The Science Behind Collagen Aktiv.
This section is intended for more explorative minds.
Summary
Collagen Aktiv is a protein present in the skin of freshwater fish which has passed (in its integral and isolated form) through a process of extraction and hydration, from its maternal organism to a water solution which preserves its tertiary triple helical structure. As far as the amino acids composition and its structure (up to the level of tertiary connections) fish collagen is nearly identical to human collagen. It takes the form of a natural gel of high cosmetic value. Thanks to its conformation, Collagen Aktiv displays biological activity. While penetrating the extracellular space of the epidermis, it has an indisputably confirmed influence on the activity of keratinocytes and fibroblasts and brings about a full range of cosmetic and dermatological effects.

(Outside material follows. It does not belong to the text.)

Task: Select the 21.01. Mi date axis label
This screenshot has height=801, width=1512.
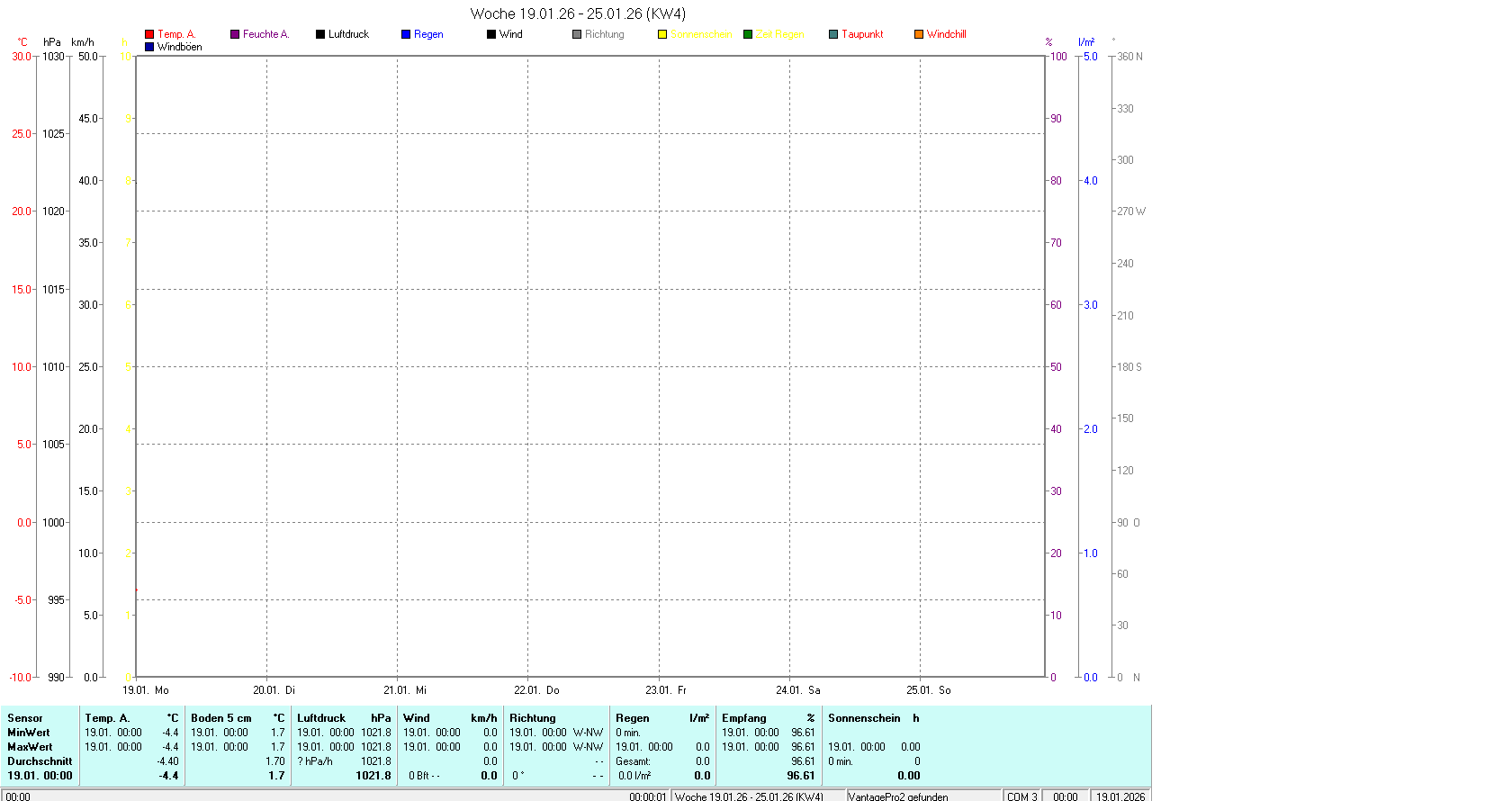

Extraction process enables the fish skin proteins to be transformed into a water solution without losing the triple helix conformation in the form of tertiary soluble collagen (tropocollagen). That process, called hydration leaves tertiary collagen molecules intact, as oppose to hydrolysis required to derive collagen from higher grade, insoluble bovine fibers. From the development stage at the level of fibrils (quaternary collagen structure), collagen may not be hydrated (it is insoluble). Hydrolysis (used to obtain collagen for other than GC products) breaks high grade collagen fibrils and fibers into a mixture of inactive peptide fragments and amino acids. Mammalian collagen hydrolysate is nothing more than a bundle of peptides shredded for purpose of dilution, unable to penetrate layers of epidermis and stimulate collagen production.
The fish collagen hydrate obtained in the process of extraction and hydration of the skin proteins retains its triple helical spiral structure outside its natural environment (that is inside a vertebrate organism).
The water soluble fish collagen hydrate in the form of the gel applied onto human skin (due to higher temperature of human body) starts to break its spiral structure stabilized by hydrogen bonds and release smaller peptide chains and amino acids able to penetrate extracellular matrix within the epidermis and dermis layers. Their ability to penetrate skin layers has been known and clinically proven utilizing multiple scientific methods. Upon absorption the full spectrum of naturally sequenced amino acids rapidly enriches extracellular matrix, in one way serving as a “building material” providing components for the collagen production and in the other way creating an environment favorable for keratinocytes to increase the number of cytokines, which in turn stimulate the proliferation of fibroblasts and production of new collagen.